■ YOUR ASSIGNMENT ■
Only the lines from the one containing "The height and width of the screenshot is (432, 715)." to the end of the material are to be copied, exactly and in full; images stay out.

THE DATA: Begin

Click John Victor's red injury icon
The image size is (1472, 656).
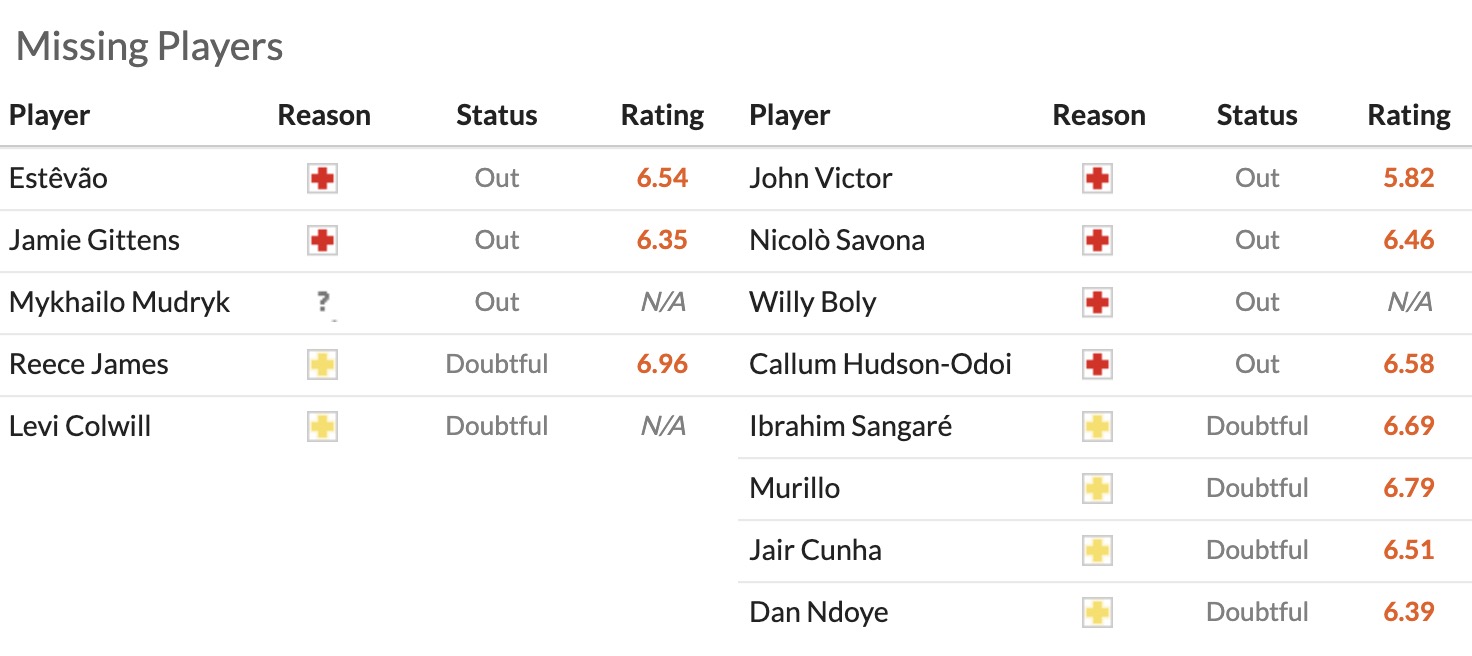click(x=1098, y=179)
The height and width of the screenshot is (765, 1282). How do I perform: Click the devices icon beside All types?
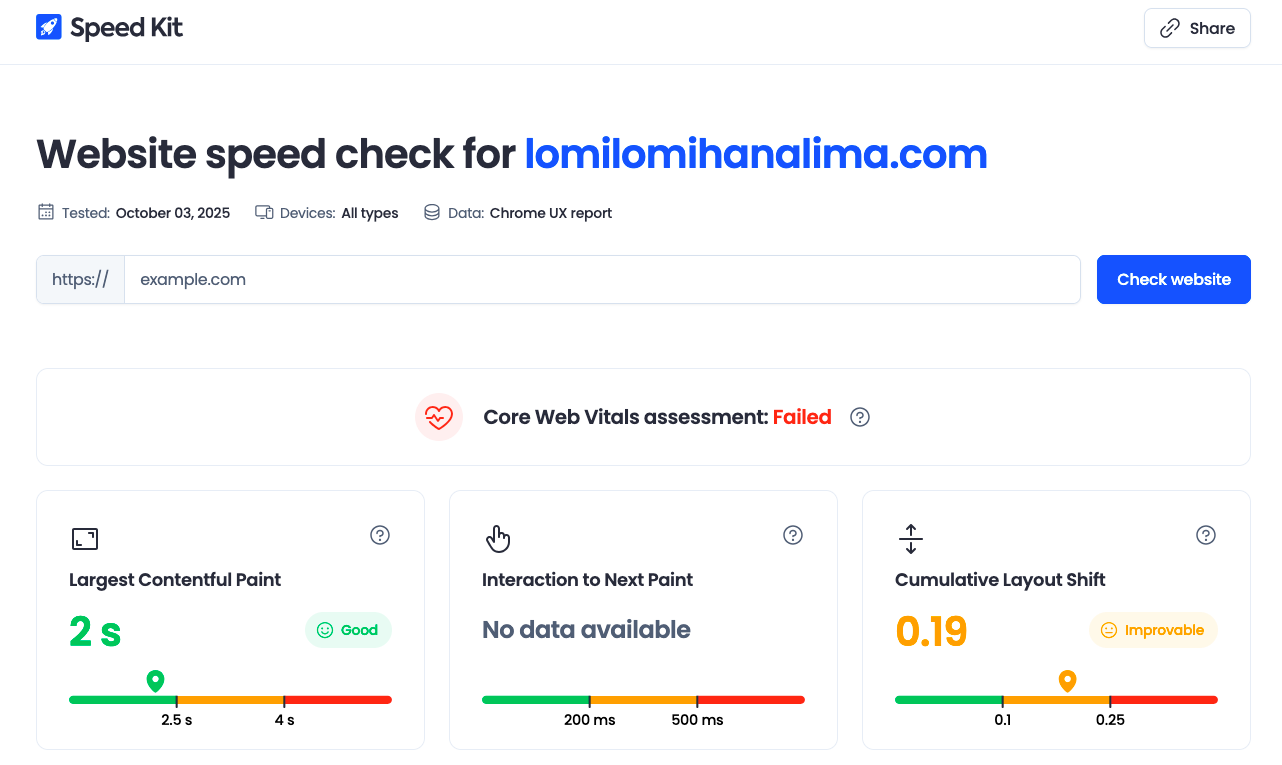[x=264, y=212]
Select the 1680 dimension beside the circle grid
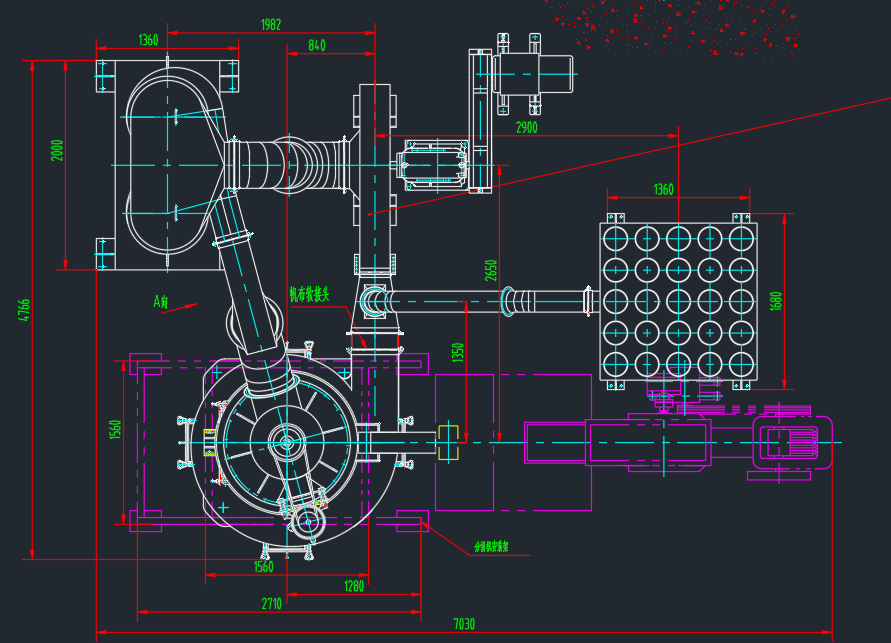 point(776,301)
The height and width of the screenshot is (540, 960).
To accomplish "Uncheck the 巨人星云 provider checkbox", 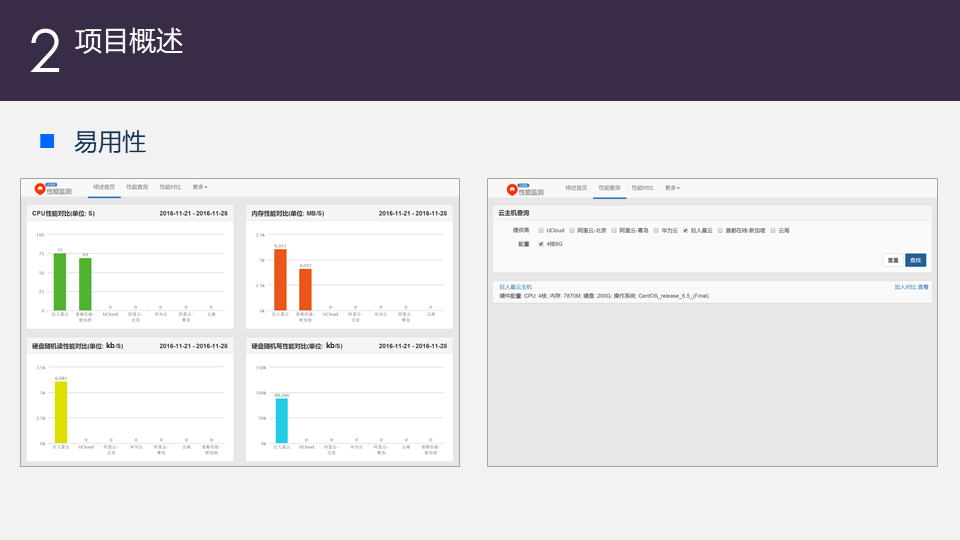I will (x=686, y=231).
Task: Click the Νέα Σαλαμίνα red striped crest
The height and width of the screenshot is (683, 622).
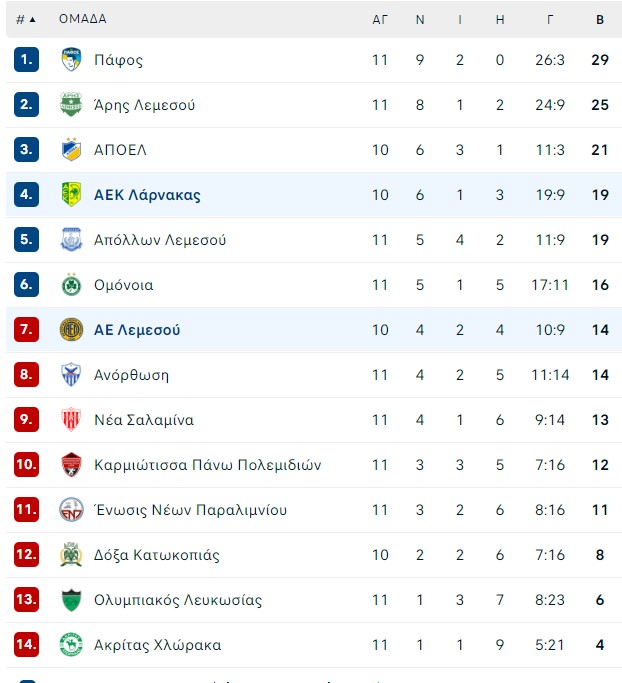Action: pyautogui.click(x=71, y=419)
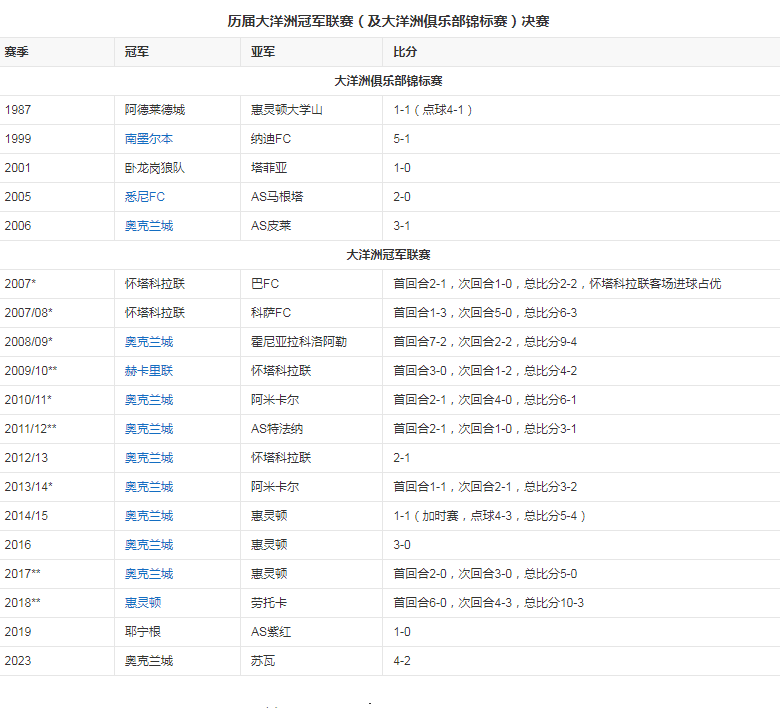The height and width of the screenshot is (719, 780).
Task: Click the 比分 column header
Action: 405,51
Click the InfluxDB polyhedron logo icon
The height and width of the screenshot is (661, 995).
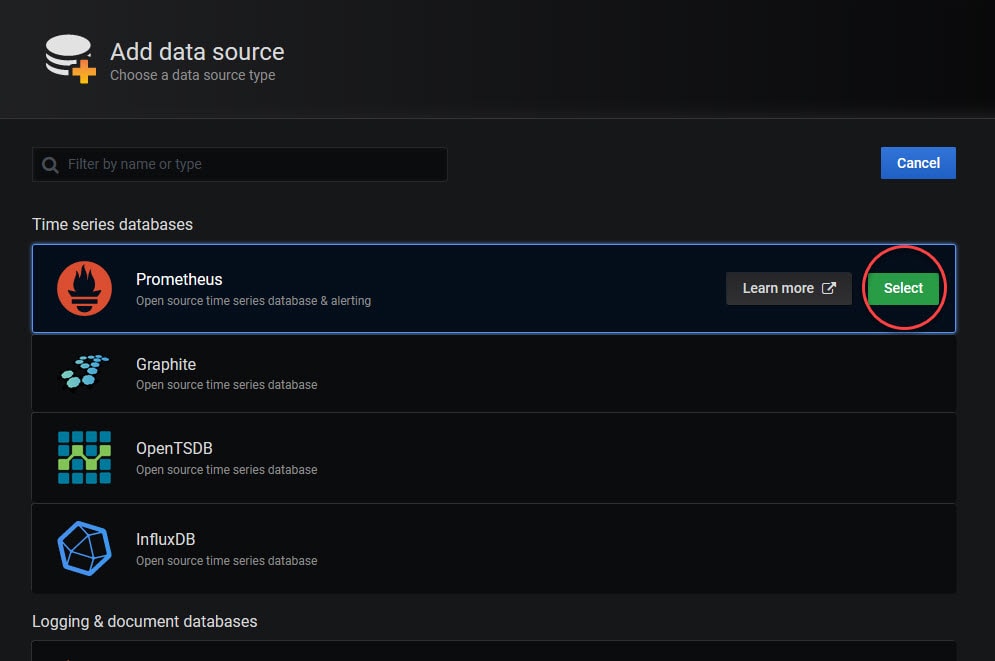pyautogui.click(x=84, y=548)
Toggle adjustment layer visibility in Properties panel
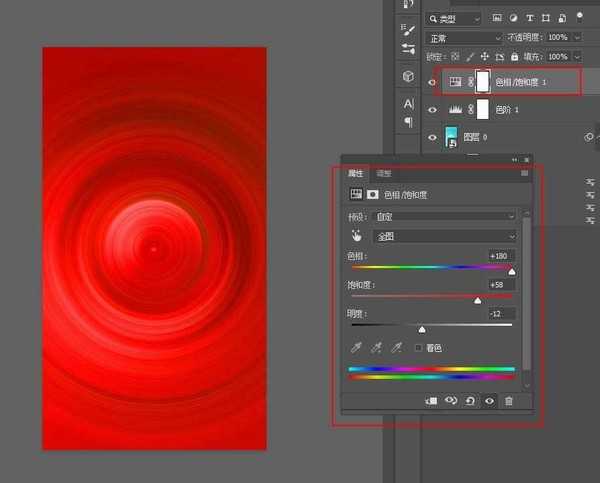 point(490,401)
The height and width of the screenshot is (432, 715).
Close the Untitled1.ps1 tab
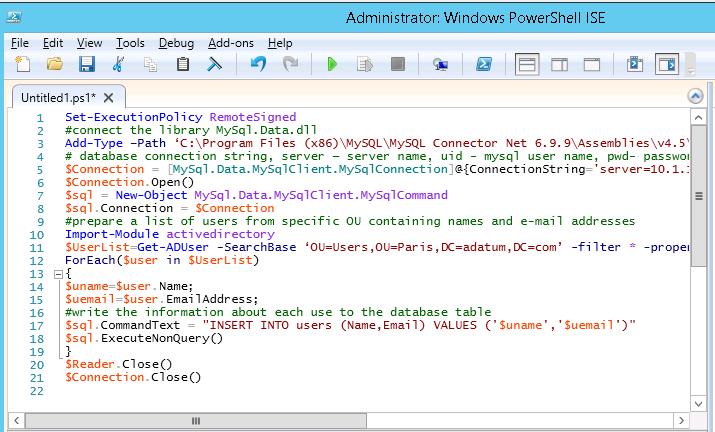(109, 97)
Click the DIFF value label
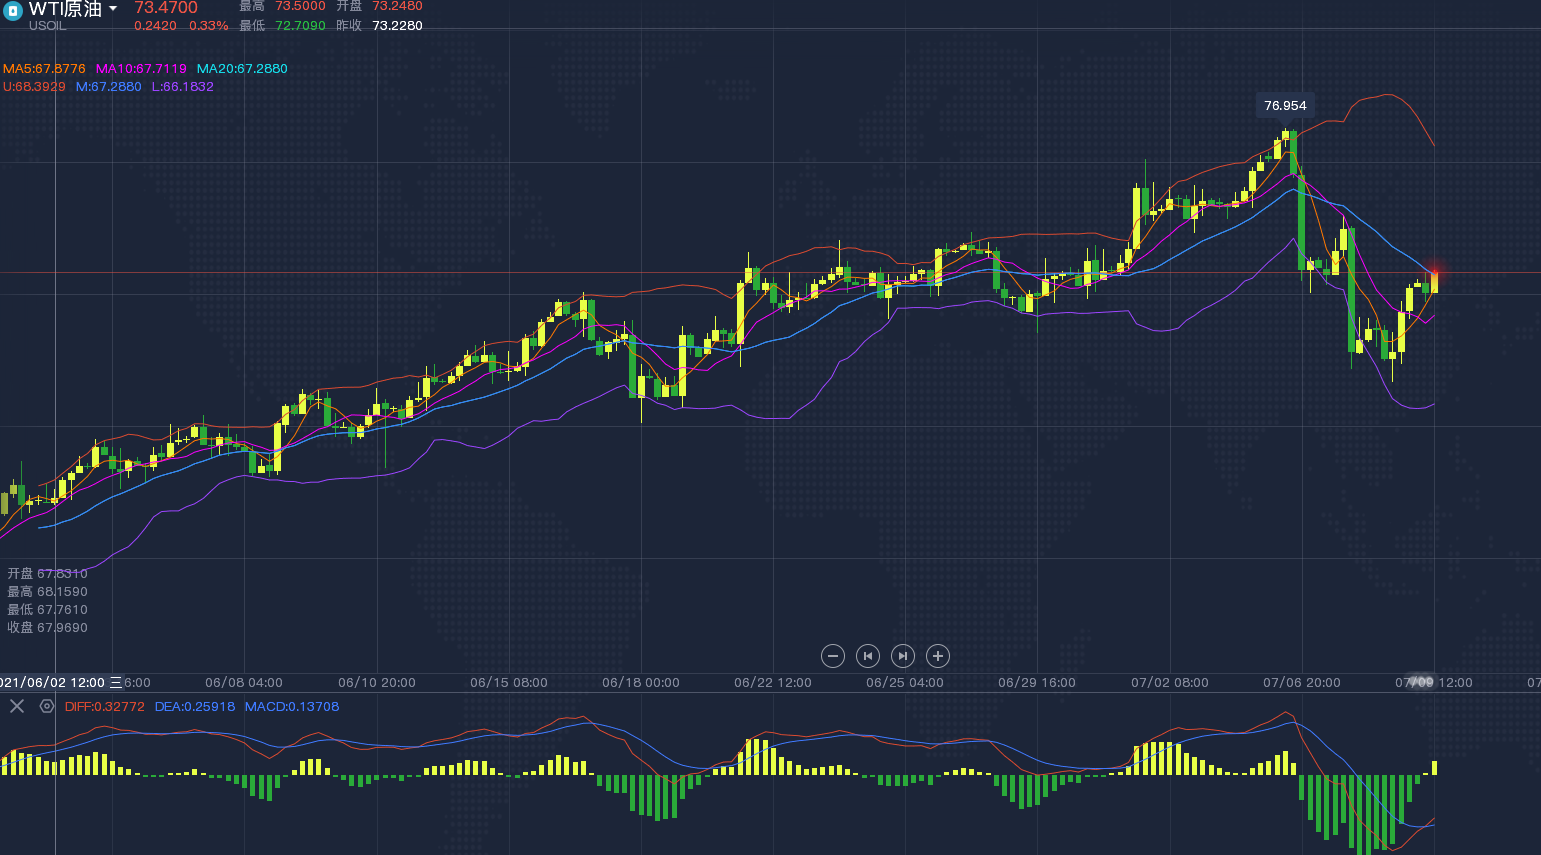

THE DATA: End

■ EXPECTED ANSWER ■
The height and width of the screenshot is (432, 715).
Close the Untitled1.ps1 tab
(109, 97)
Click the DIFF value label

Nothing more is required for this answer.